Is rust built-in string null terminated?

In C++, all literal strings are modified by automatically adding the terminated null character. I wonder whether rust has a similar process.

For observing that, I did an experimental, the code is

fn main(){
   let s = "abcd";
   let p = s.as_ptr();
   for i in 0..5{
      unsafe{
         let current = p.add(i);
         let c = *current;
         println!("{c}");
      }
   }
}

The output is

97
98
99
100
0

We can observe the terminated null character 0. Is it true that Rust's String literals are also terminated with a null character?

No. What you've seen is an example of UB - namely, accessing memory beyond the available allocation.

18 Likes

No. Rust uses a pointer+length encoding, and there is no guarantee that there will be a null byte after the end of the buffer.

11 Likes

Where can I find the relevant proof that says Rust's string is not terminated with a null byte?

Where is the part in Rust's reference that says this point?

You can take a reference to a substring that will point to a part of the original string.

let s = "abcdef";
let s2 = &s[1..3];

I assume mt example is also unsound, but it does contrast your original example

2 Likes

If you're asking "why it's UB to access this?", then it's here:

Behavior considered undefined
...

...
A reference/pointer is "dangling" if it is null or not all of the bytes it points to are part of the same live allocation (so in particular they all have to be part of some allocation).

If you're about the string representations, then it's here:

A value of type str is represented the same way as [u8] , it is a slice of 8-bit unsigned bytes.

7 Likes

Here's one such place, and another, but you don't need documentation to tell it's true.

3 Likes

For an additional/alternative source, running the original post’s code through MIRI (in the playground under TOOLS→Miri) gives this feedback directly without any need to read through lots of documentation.

error: Undefined Behavior: dereferencing pointer failed: alloc1653 has size 4, so pointer to 1 byte starting at offset 4 is out-of-bounds
 --> src/main.rs:7:18
  |
7 |          let c = *current;
  |                  ^^^^^^^^ dereferencing pointer failed: alloc1653 has size 4, so pointer to 1 byte starting at offset 4 is out-of-bounds
  |
  = help: this indicates a bug in the program: it performed an invalid operation, and caused Undefined Behavior
  = help: see https://doc.rust-lang.org/nightly/reference/behavior-considered-undefined.html for further information
  = note: BACKTRACE:
  = note: inside `main` at src/main.rs:7:18: 7:26

The output up to the point of reaching UB is only

97
98
99
100

so clearly, since it did not appear here, the 0 we saw was just an arbitrary result of undefined behavior and doesn’t mean anything.

8 Likes

Maybe, my asking was not clear. I ask, where is the part in Rust's reference that says the string literal is not terminated with null character?
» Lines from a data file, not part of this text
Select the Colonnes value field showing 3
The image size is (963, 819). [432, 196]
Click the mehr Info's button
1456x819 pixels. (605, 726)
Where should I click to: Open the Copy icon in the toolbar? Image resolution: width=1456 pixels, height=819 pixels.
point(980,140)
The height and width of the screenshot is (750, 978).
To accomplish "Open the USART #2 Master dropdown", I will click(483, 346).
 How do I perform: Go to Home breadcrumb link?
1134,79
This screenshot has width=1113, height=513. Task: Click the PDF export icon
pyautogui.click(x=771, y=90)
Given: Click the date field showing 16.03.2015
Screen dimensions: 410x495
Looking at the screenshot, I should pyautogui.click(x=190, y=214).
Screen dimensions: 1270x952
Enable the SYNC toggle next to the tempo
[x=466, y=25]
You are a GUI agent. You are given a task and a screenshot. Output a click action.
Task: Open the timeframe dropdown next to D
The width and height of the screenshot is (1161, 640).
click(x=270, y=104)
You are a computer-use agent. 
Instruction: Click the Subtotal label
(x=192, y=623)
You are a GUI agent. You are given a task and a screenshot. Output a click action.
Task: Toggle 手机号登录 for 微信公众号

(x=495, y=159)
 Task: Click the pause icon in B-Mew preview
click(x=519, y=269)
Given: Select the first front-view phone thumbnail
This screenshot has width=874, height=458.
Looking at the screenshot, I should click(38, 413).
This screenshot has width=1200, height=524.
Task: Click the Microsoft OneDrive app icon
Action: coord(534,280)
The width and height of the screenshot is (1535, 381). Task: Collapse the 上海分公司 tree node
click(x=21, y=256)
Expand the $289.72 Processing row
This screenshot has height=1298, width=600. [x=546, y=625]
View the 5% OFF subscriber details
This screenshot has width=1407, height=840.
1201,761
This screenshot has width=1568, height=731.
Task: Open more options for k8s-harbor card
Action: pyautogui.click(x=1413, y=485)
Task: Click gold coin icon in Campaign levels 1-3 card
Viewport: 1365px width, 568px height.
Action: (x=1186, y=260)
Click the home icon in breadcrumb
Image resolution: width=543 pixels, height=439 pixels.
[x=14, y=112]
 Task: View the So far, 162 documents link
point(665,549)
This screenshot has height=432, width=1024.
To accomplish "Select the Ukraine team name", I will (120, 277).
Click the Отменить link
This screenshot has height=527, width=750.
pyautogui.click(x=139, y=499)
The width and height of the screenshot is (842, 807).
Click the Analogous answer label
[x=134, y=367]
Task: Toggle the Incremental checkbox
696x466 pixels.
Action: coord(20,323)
I want to find the relevant articles or rules that says Rust's string literals are not terminated with null characters

A section on str layout:

String slices are a UTF-8 representation of characters that have the same layout as slices of type [u8] .

No mention of trailing zero, as you can see. Explicit statement of "not being terminated" is probably not in the reference, since that's implied by the lack of requirement for them to be terminated.

12 Likes

There is no place that says there is a null character (and I’ll discuss below why there cannot be such a place, without anyone needing to actually read the whole reference), so there needs be no place explicitly calling out that there isn’t.

Null-terminated strings are considered bad language design by some people anyways, for reasons like: determining their length is an O(n) operation[1], and you cannot create a sub-string without copying all the data. Rust strings can be sliced into sub-strings efficiently because str doesn’t need to end with a null, as demonstrated by multiple people in previous responses in this thread, which should be sufficient proof that there cannot be any place in the reference that says that strings are null-terminated.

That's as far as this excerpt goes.